_WHAT TO DO_
Return only the lines below starting at the line containing "579x438 pixels. At" and ending at the line containing "935x1018 pixels.", both included, exactly as they are and with no pictures.

_PROVIDED DATA_
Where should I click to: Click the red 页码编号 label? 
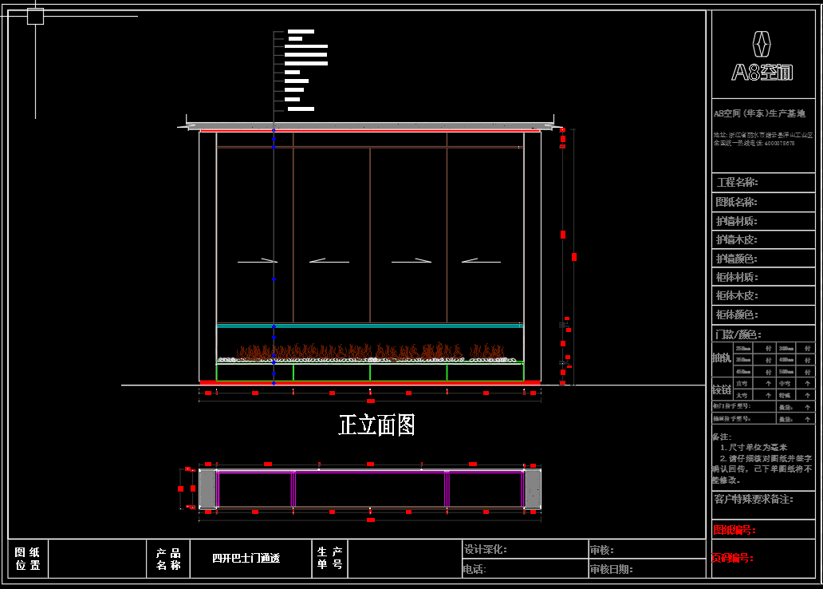[x=733, y=558]
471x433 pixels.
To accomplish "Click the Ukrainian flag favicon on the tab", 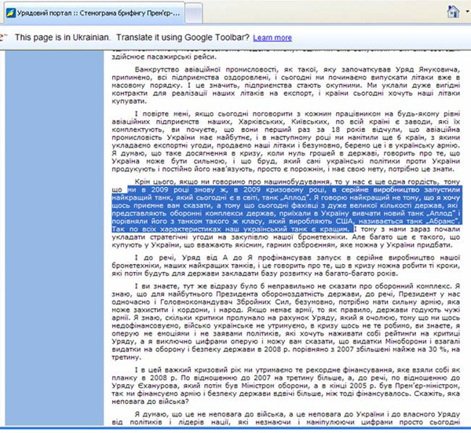I will (x=12, y=13).
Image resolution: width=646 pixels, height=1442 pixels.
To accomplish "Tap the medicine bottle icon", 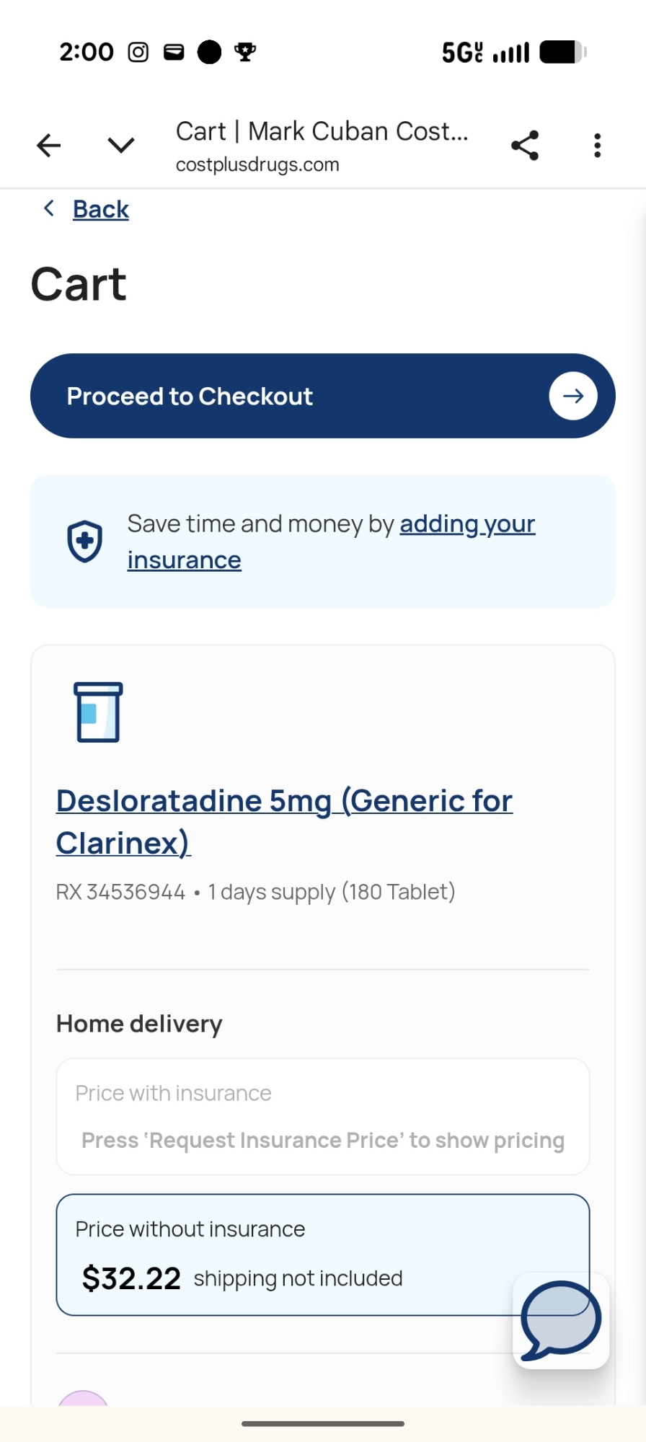I will pyautogui.click(x=98, y=712).
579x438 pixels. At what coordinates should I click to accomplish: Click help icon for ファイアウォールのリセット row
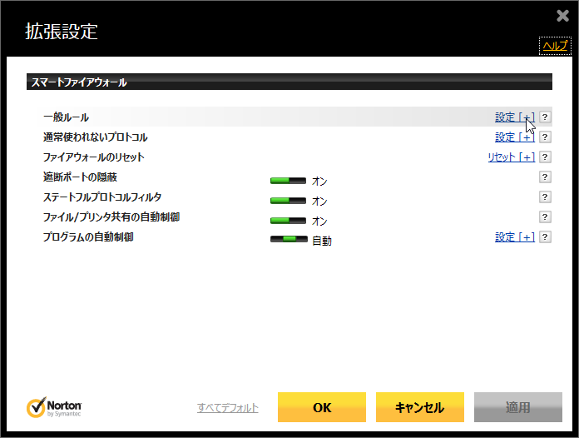546,157
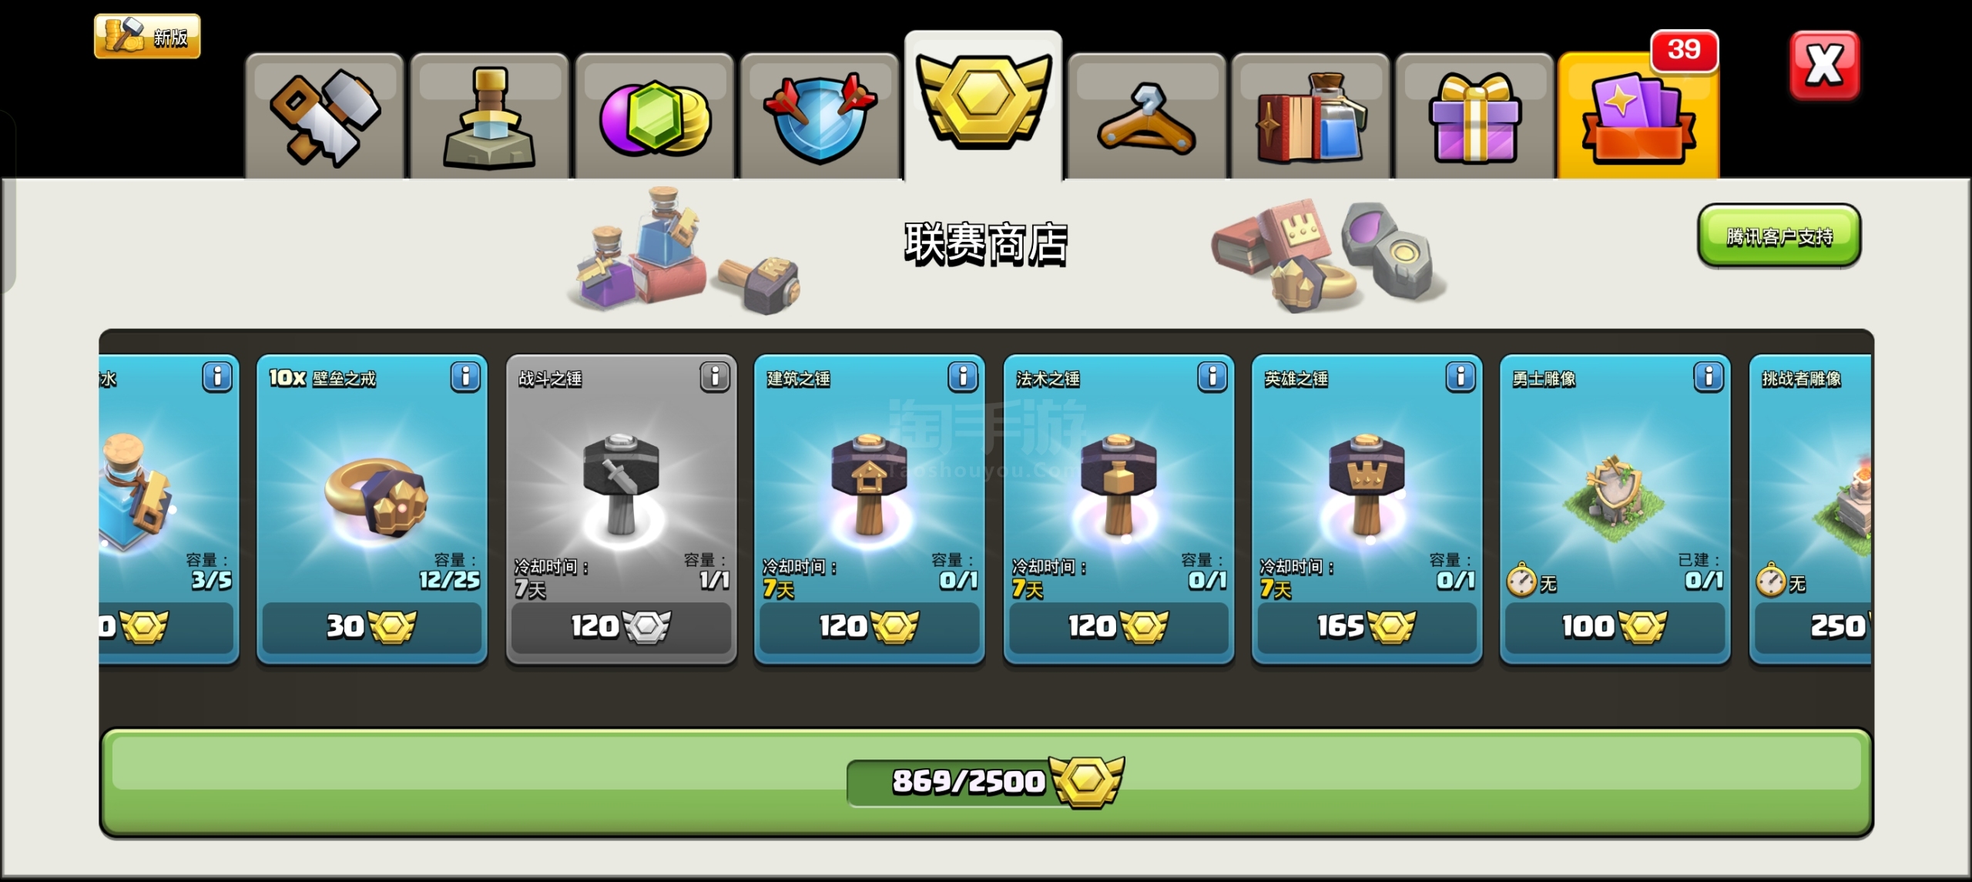Open the gems and gold resources tab
The image size is (1972, 882).
pos(654,116)
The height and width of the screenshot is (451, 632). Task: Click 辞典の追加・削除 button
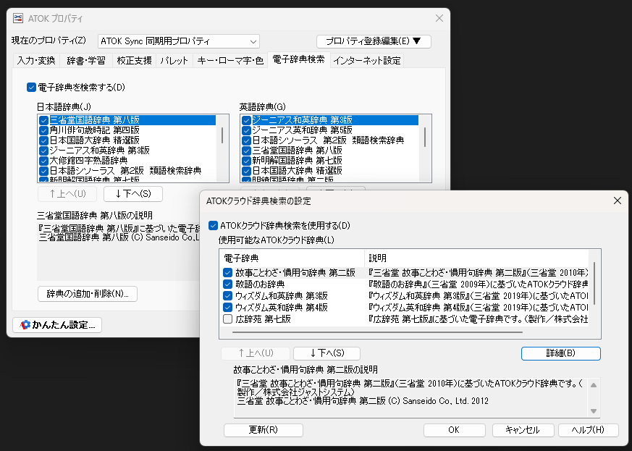click(x=87, y=293)
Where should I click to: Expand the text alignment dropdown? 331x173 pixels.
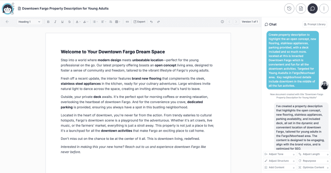coord(104,22)
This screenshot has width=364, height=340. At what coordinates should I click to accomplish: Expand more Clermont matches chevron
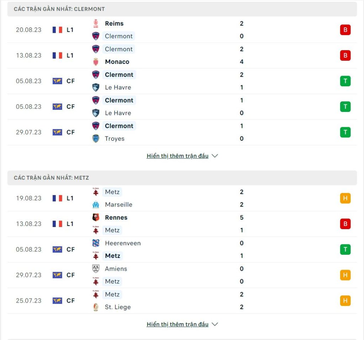(215, 156)
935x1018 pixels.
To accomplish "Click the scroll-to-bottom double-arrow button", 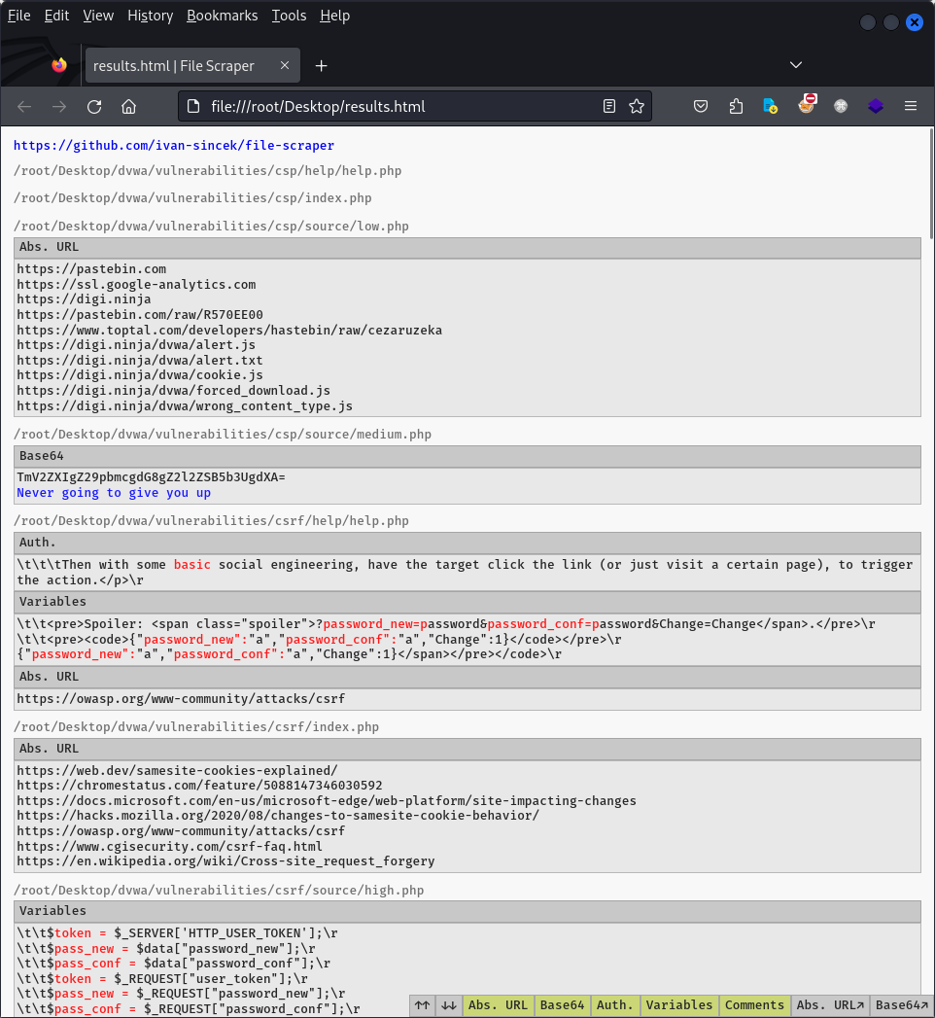I will (x=448, y=1005).
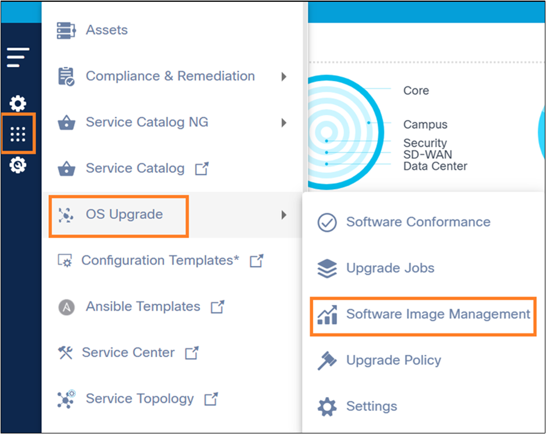Click the Upgrade Policy gavel icon
The width and height of the screenshot is (546, 434).
327,361
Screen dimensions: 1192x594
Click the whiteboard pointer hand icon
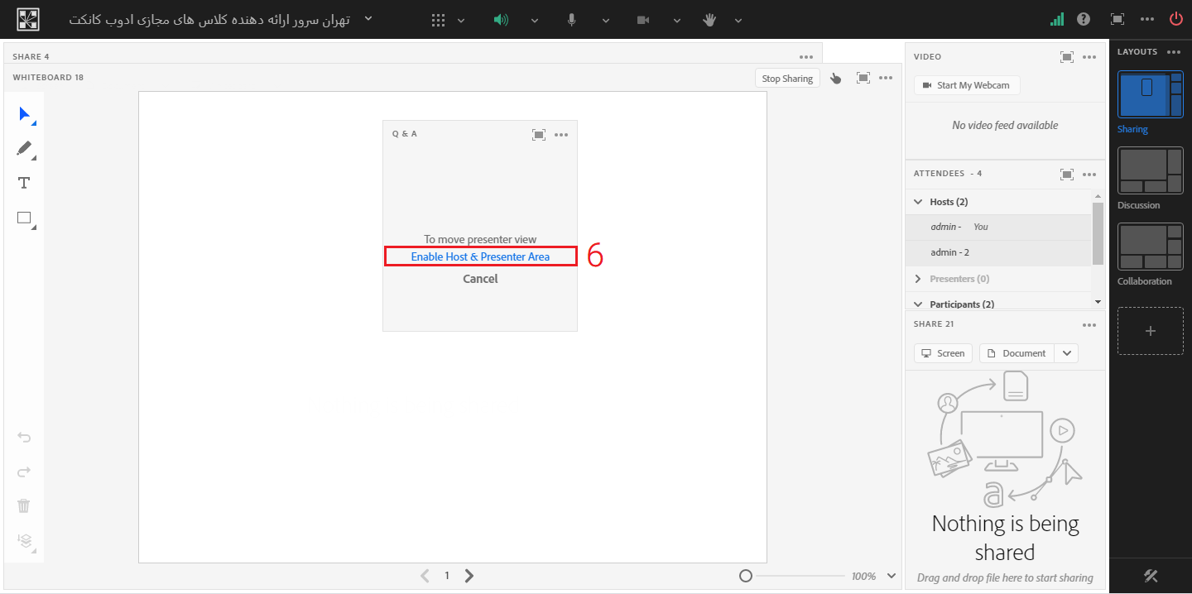click(836, 79)
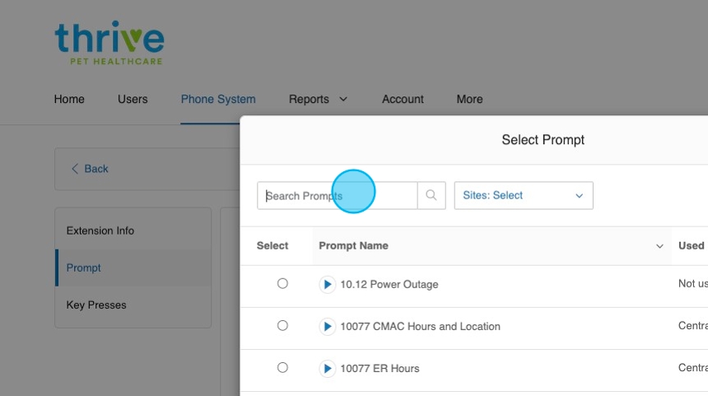Play the 10077 ER Hours prompt

327,369
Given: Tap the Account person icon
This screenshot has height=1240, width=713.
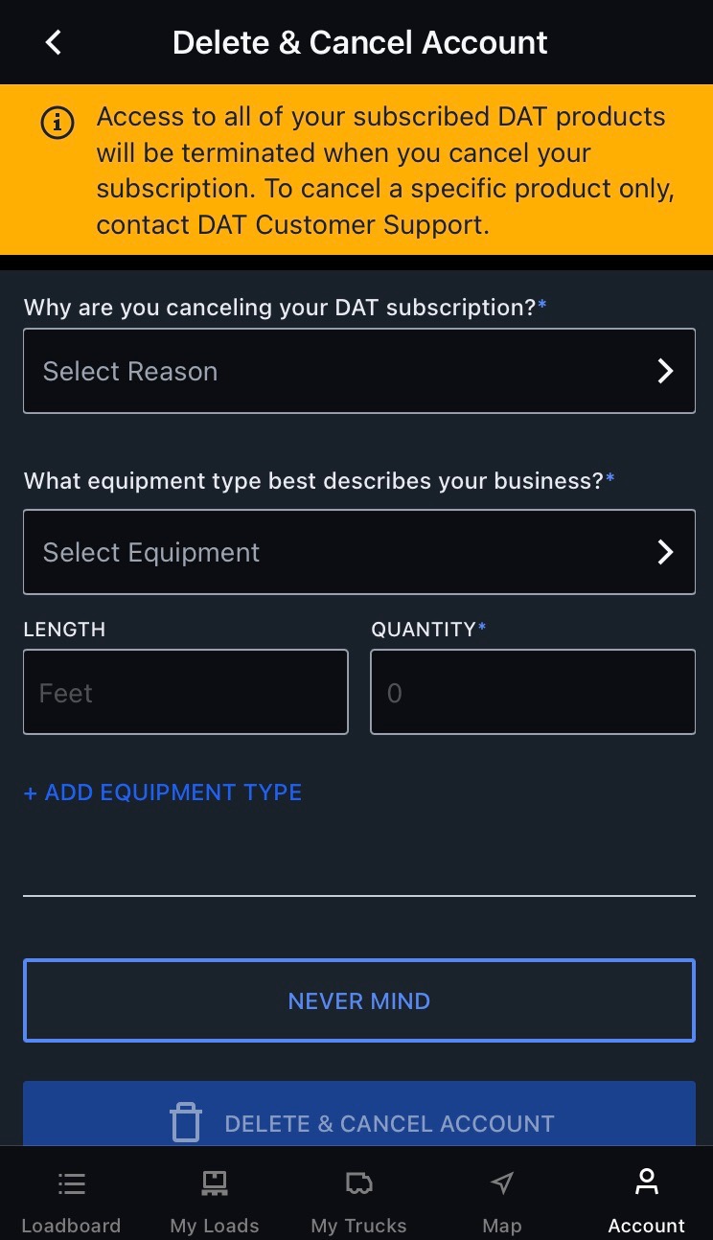Looking at the screenshot, I should coord(646,1181).
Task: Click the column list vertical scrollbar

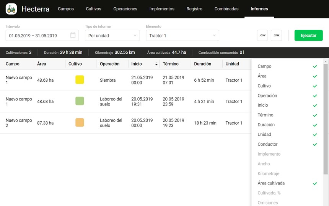Action: click(326, 115)
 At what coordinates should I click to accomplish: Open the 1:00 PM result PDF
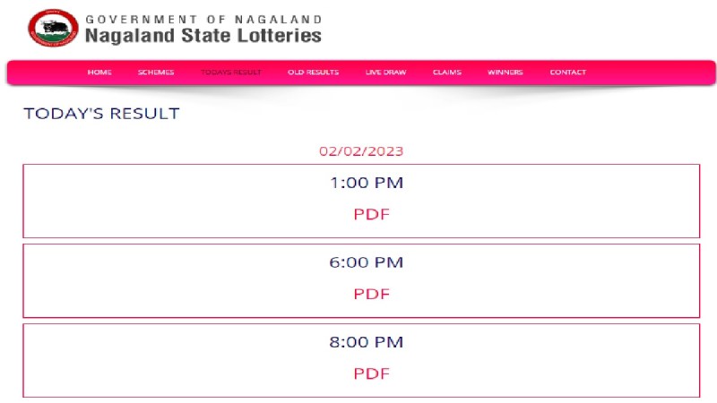371,214
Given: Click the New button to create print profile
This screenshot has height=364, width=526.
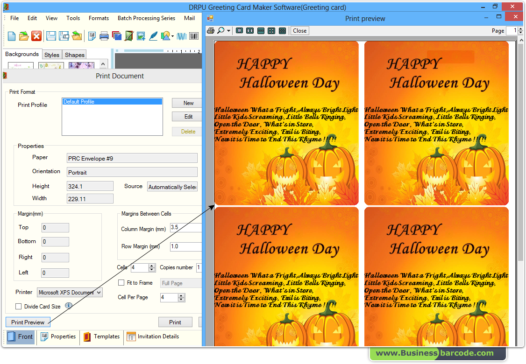Looking at the screenshot, I should (x=186, y=103).
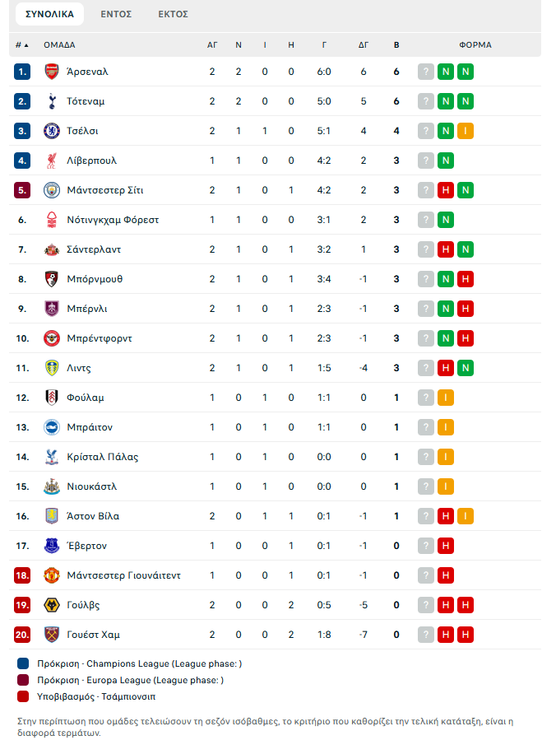Switch to the ΕΝΤΟΣ tab

pos(116,14)
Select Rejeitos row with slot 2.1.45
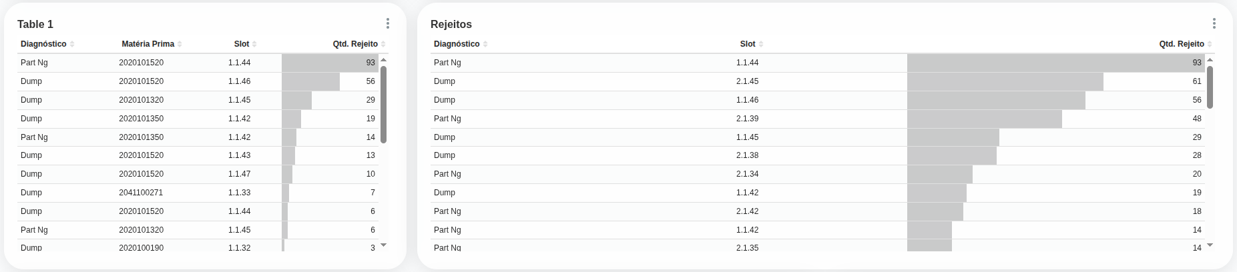Screen dimensions: 1237x272 click(x=747, y=81)
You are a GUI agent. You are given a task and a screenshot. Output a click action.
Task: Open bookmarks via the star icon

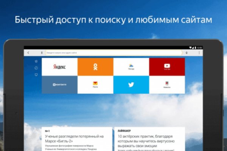(x=36, y=61)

_SOLVED EXERCISE_
579x438 pixels. At what coordinates should I click to accomplish: Click help icon for ファイアウォールのリセット row
546,157
Open the gems and gold resources tab
The image size is (1972, 882).
pos(654,116)
The height and width of the screenshot is (451, 632). Task: Click 辞典の追加・削除 button
click(x=87, y=293)
Where should I click to: Expand the text alignment dropdown? 331x173 pixels.
coord(104,22)
This screenshot has width=364, height=340. At what coordinates should I click to accomplish: Expand more Clermont matches chevron
(215, 156)
935x1018 pixels.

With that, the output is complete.